Directions for this task
Your copy should hold exactly the lines from the beginning of the listing below through the line with "You are a GUI", without any pictures.

Dataset entries
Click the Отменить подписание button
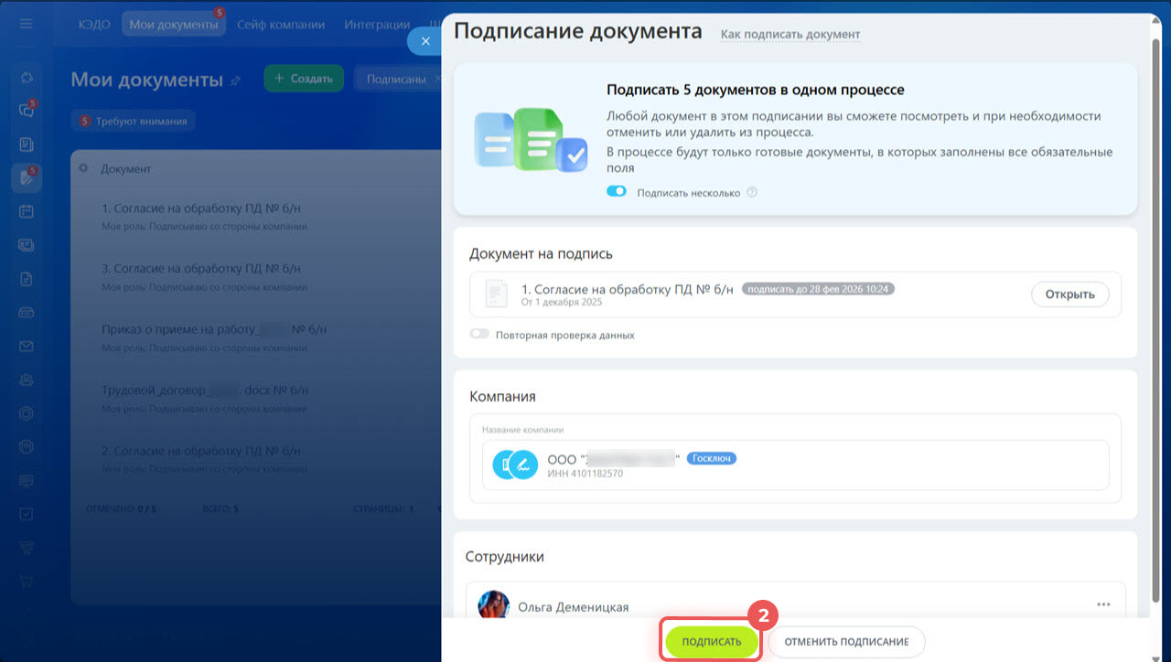 coord(846,642)
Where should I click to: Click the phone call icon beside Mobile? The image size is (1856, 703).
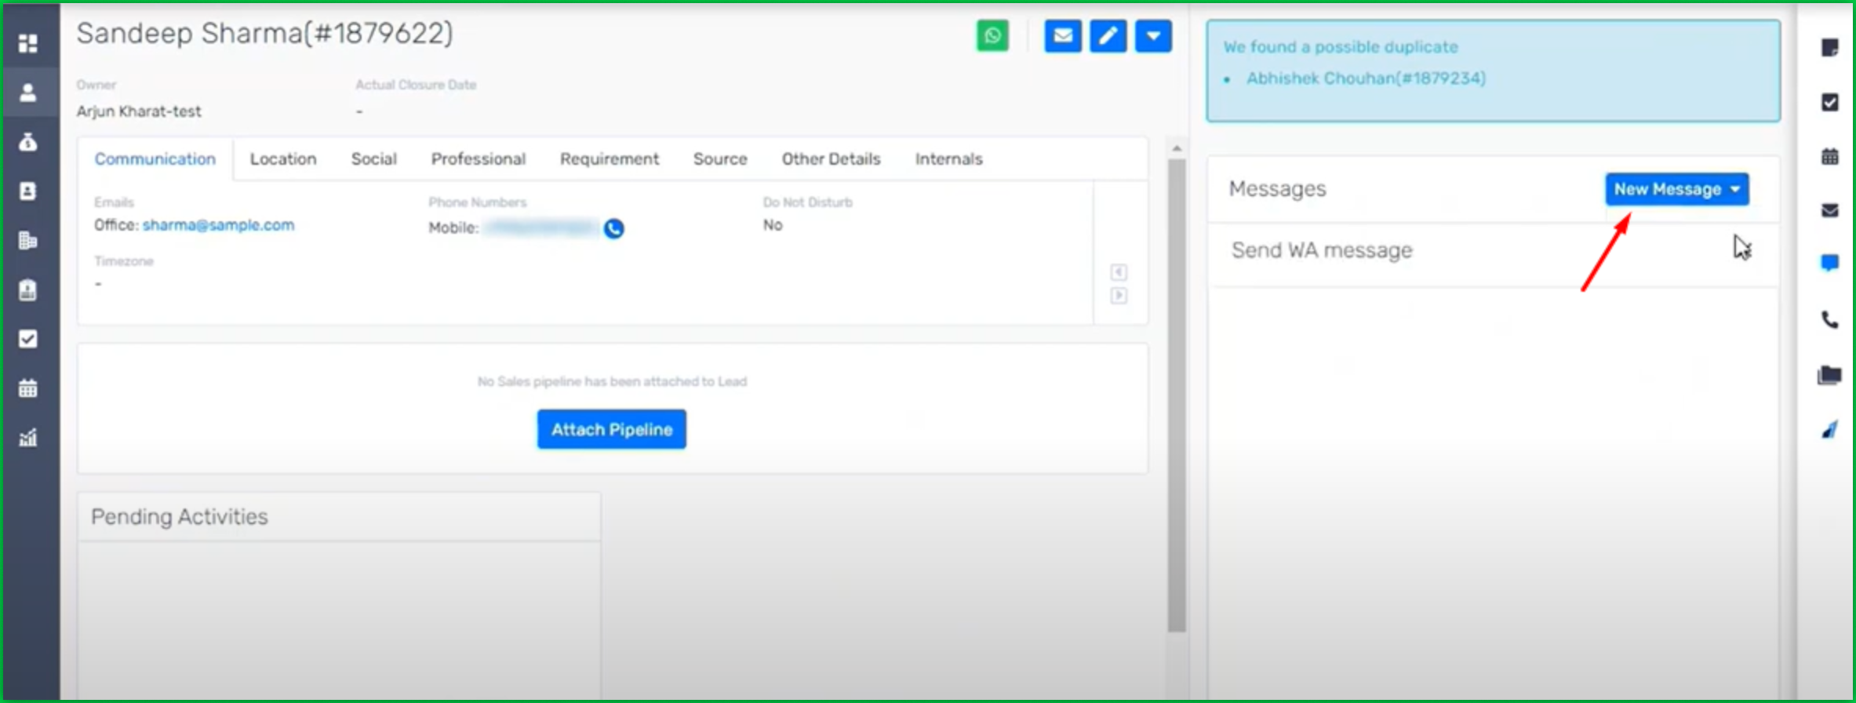(614, 228)
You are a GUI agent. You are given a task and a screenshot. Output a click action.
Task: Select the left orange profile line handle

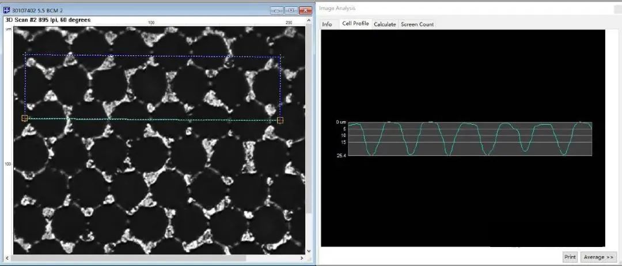(24, 118)
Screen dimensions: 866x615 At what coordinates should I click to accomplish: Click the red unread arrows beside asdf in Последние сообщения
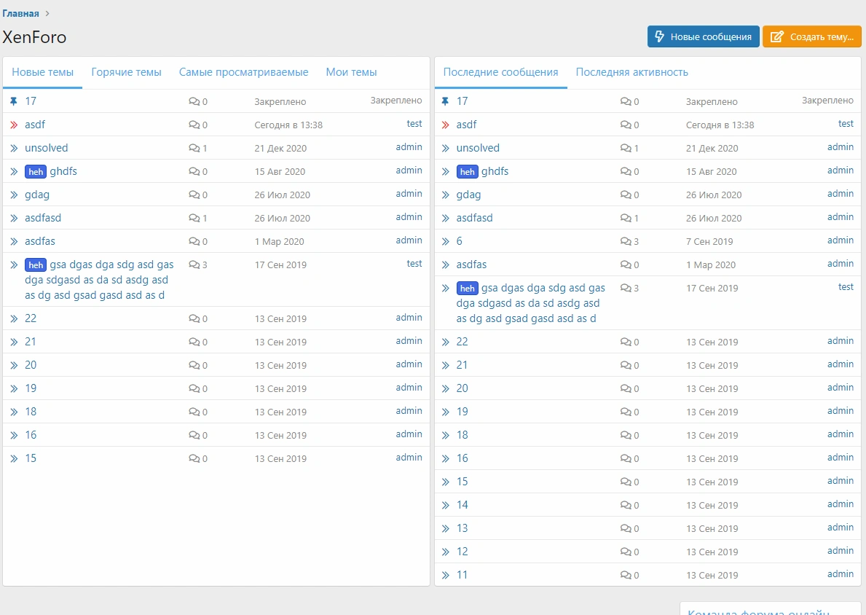pos(446,125)
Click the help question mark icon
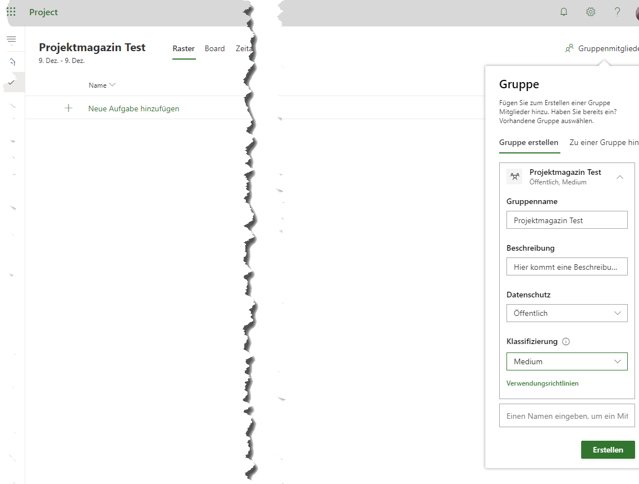This screenshot has width=639, height=484. (617, 12)
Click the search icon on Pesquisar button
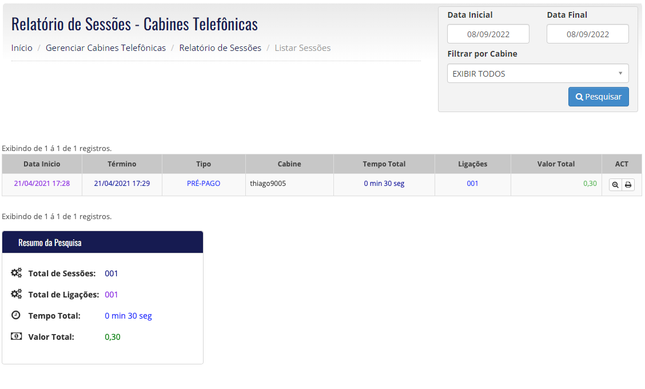645x389 pixels. 579,97
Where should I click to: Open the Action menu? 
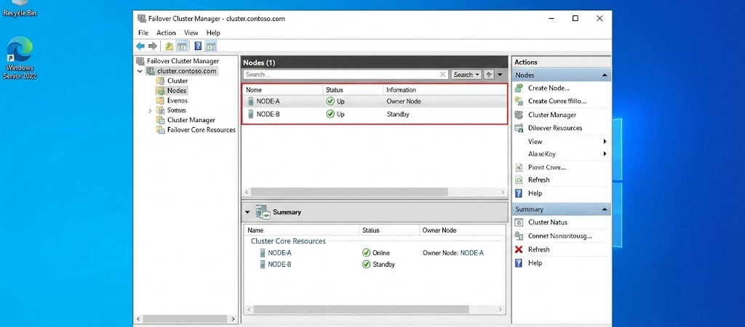pyautogui.click(x=166, y=33)
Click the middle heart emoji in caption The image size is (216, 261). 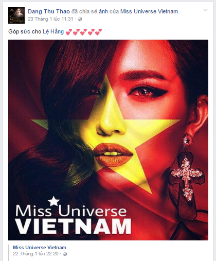point(84,32)
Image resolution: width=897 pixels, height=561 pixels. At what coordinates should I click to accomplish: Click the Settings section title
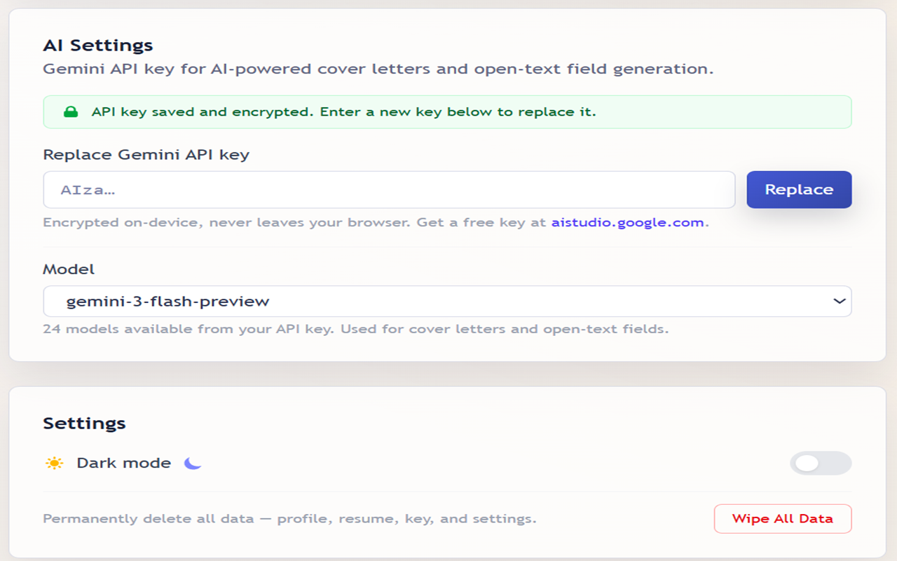(84, 423)
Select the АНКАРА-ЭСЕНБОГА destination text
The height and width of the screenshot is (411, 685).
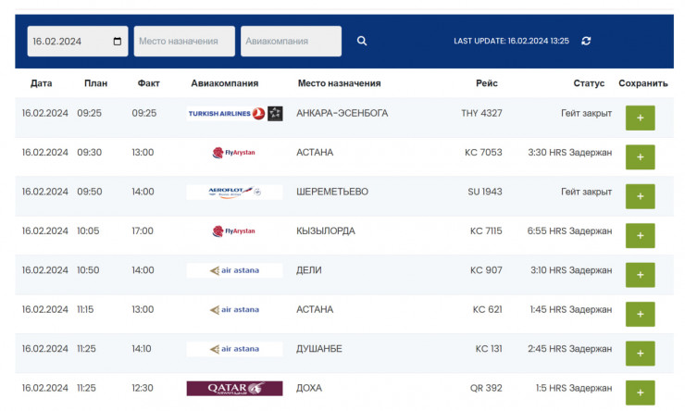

Task output
Click the Отменить подписание button
 coord(846,642)
Where should I click to: Click the phone call icon beside Mobile? The image size is (1856, 703).
(614, 228)
You are a GUI agent. You are given a task and a screenshot. Output a click action.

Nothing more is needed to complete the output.